A business email compromise (BEC) scam is a type of phishing or smishing attack in which threat actors pivot to network environments for financial gain. While business email compromise (BEC) via phishing utilizes email, business email compromise (BEC) via smishing uses text messages to target people.

Unlike traditional phishing scams, which are typically sent in large volumes, business email compromise (BEC) attacks are highly targeted, with attackers conducting extensive reconnaissance to ensure that their fake email requests appear as authentic as possible. When instigating an attack, BEC scammers will seek to build victims’ trust by sending a sequence of emails and will often use language to drive an urgent response, encouraging behaviour that ignores standard security protocols.

A business email compromise (BEC) attack involves the use of email to defraud an employee, customer or supply chain partner into sending money or sharing confidential information. The process starts with the attacker researching their intended victims, then trawling through business websites and social media for personal data relating to that person. Once they gain access to a company’s systems, they closely monitor emails to identify individuals that have the right to access or distribute money. They will then impersonate one of these people by spoofing the email domain before seeking to gain the trust of the email recipient in order to gain access to money or sensitive company data.

Business email compromise (BEC) scams can take a variety of forms. One of the most common types is executive fraud, in which an attacker poses as a senior executive and sends email communications to finance teams requesting an urgent wire transfer to an account they control. Another type of business email compromise (BEC) is payroll fraud, in which attackers send emails targeting HR employees to encourage them to update banking details, resulting in bank payments being fraudulently transferred elsewhere.

Any type of company can fall victim to business email compromise (BEC) fraud. Scammers frequently target the most senior and the most junior employees within an organization. Because employees such as C-suite executives, HR managers and finance managers often have a high profile on company websites and social media, it can be easy for potential attackers to find some level of personal information for use in the initial scam. New or junior-level employees are often targeted because they may be more susceptible to trusting an unexpected request for information or they may lack knowledge of key security controls.

Mitigating the risks of business email compromise (BEC) requires a layered approach that incorporates several key elements. Companies should nurture an organizational culture that encourages vigilance about potential phishing or smishing scams.

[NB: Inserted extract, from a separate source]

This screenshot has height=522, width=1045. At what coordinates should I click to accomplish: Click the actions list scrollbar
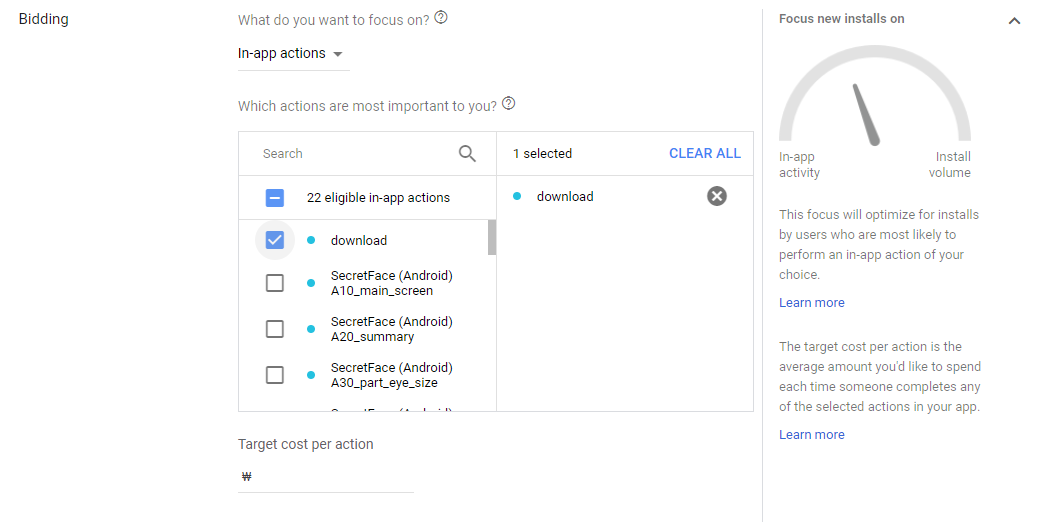pyautogui.click(x=491, y=238)
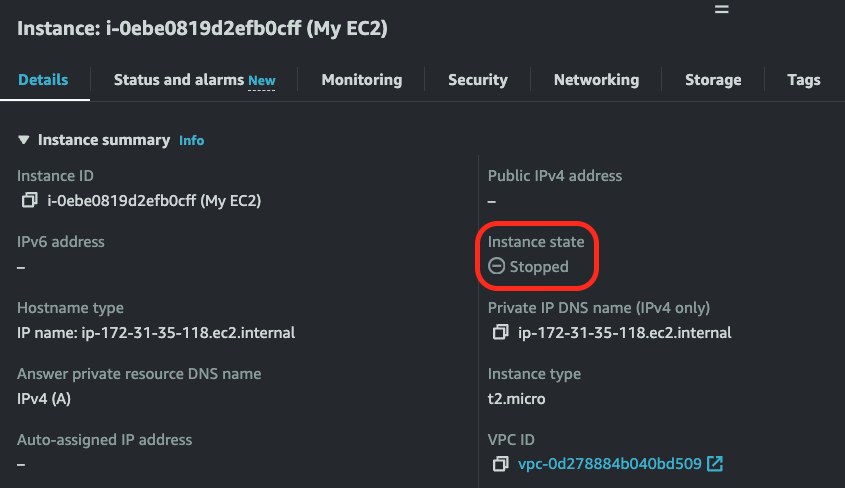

They should also set up and enforce robust IT controls such as application-based multi-factor authentication (MFA) and virtual private networks (VPNs). Regular email and cloud security assessments can also be beneficial, alongside solutions such as managed detection and response (MDR) for Office 365, as these can flag suspicious behavior, ingest mail logs and survey for malicious activity.

In 2022, the Federal Bureau of Investigation released an alert about global exposed losses of $43 billion between 2016 and 2021 as a result of business email compromise (BEC) fraud. While much of this can be attributed to the impact of the pandemic, the issue continues to be consequential, presenting significant risk of potential financial and reputational damage to businesses. Even when companies put in a cyber insurance claim to cover their financial losses, these can be denied if the employees involved are shown not to have followed the appropriate security procedures.